Why do we need Entrepreneurial Education?
The current mismatch between qualified workforce and yet ‘unemployable’ has already attained glaring proportions and skill deficit would be one of the biggest hindrances that are likely to come in the way of India’s renewed growth story in the immediate future.
In India, sectors like Agriculture, Textiles, Hospitality, Travel & Transport, Logistics, E- Commerce, Banking & Financial Services, Infrastructure, Power, and Manufacturing and Defence production, especially with the entry of private investment have been identified as the growth drivers.
What kind of changes we need in education?

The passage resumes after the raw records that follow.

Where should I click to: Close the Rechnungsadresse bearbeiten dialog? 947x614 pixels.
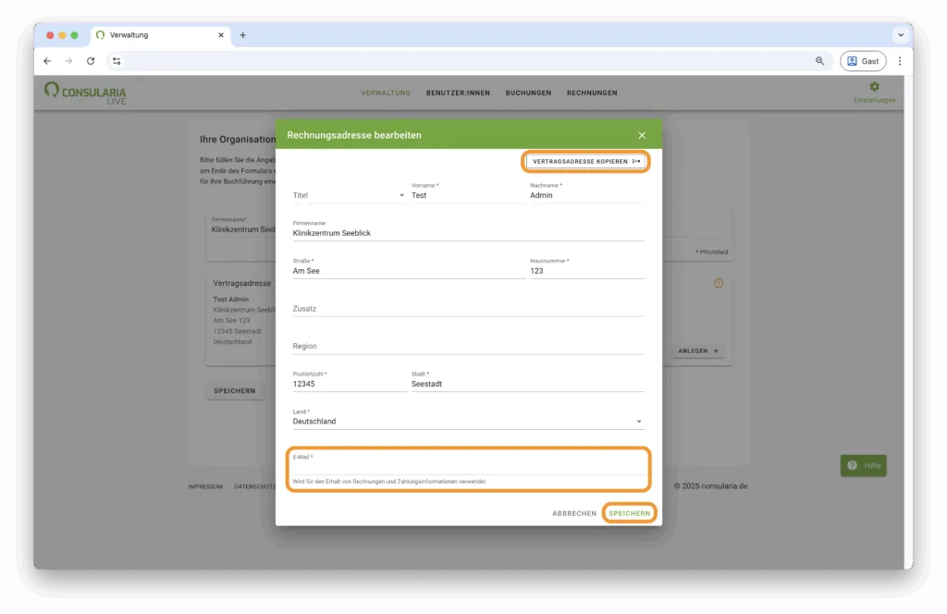tap(642, 135)
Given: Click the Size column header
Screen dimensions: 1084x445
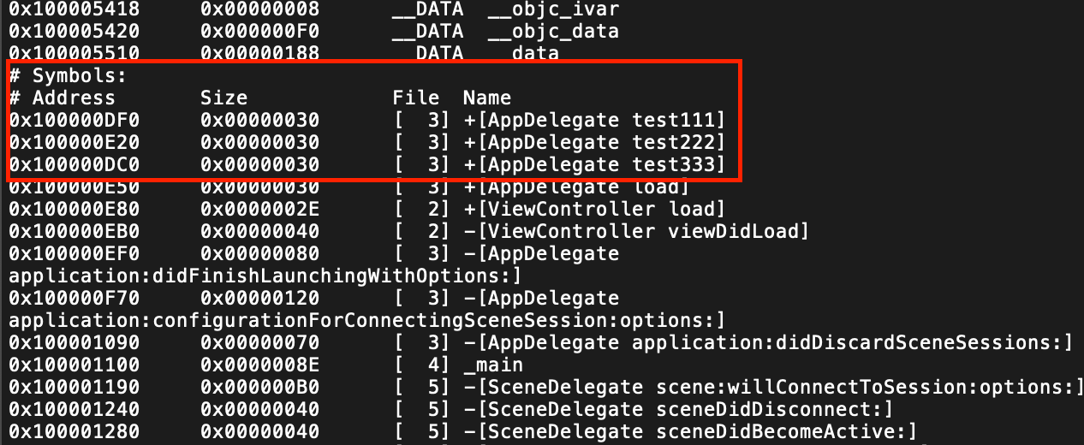Looking at the screenshot, I should (x=223, y=98).
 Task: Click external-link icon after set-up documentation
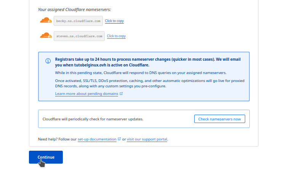coord(119,139)
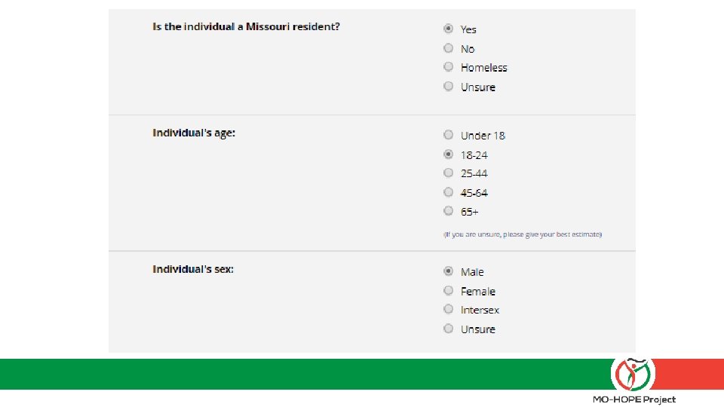Click the Missouri resident question text
Image resolution: width=724 pixels, height=407 pixels.
tap(246, 26)
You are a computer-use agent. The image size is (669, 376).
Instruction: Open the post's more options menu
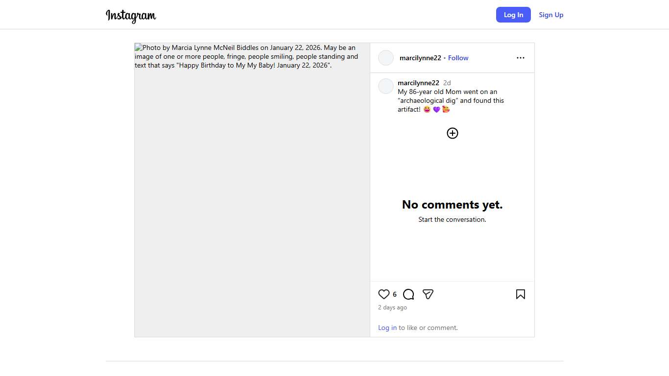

Having the ability to surf the changes in the industry dynamics, is now only an entry condition and what is emerging as the key competence for institutional leaders is the ability to spot the changes happening in the periphery, connecting the seemingly unrelated dots and having a deep and considered understanding of how the changing contours would impact the shaping of our young talented students. How best their individual and collective talent could be tapped into, will determine the ease with which, easier alignment with the emerging ecosystem will pan out. The wisdom is to increase the involvement of key stakeholders, to help B schools develop a savvy prescient sense of bringing the emerging tomorrow into the teaching and training processes of today.
Prof Dr. Uday Salunkhe, Group Director, WeSchool on entrepreneurship education: –
Prof Dr. Uday Salunkhe said, “Our students are nurtured through multiple pedagogical approaches such as extensive Global/Local industry insights, Multi-Disciplinary perspectives through Team teaching, Interdisciplinary team projects /case discussions, multi-sensing skills through field exercises, risk taking and team working through outbound workshops ,ethical and moral foundation through courses for the mind-body-soul such as Yoga and Vedanta, and application of knowledge and innovative thinking through live corporate challenges and festivals like ‘dmagics’.”
Women towards Entrepreneurship
Prof Dr. Uday Salunkhe contributed towards women-Indian businesswomen are equally capable of managing the rough and tumble of the business world successfully, whether construction, FMCG, infrastructure, retail, IT, logistics, healthcare, manufacturing, consulting or engineering. The environment has changed, but it will always be up to the women to reinvent themselves and their role in business with vision, foresight and planning, ability to see the bigger picture and of course, creativity. They need to use the tools at their disposal with a shared purpose with a deeper meaning, awareness, management of energy, networking and collaboration and define newer roles for themselves that will take them to greater heights of success.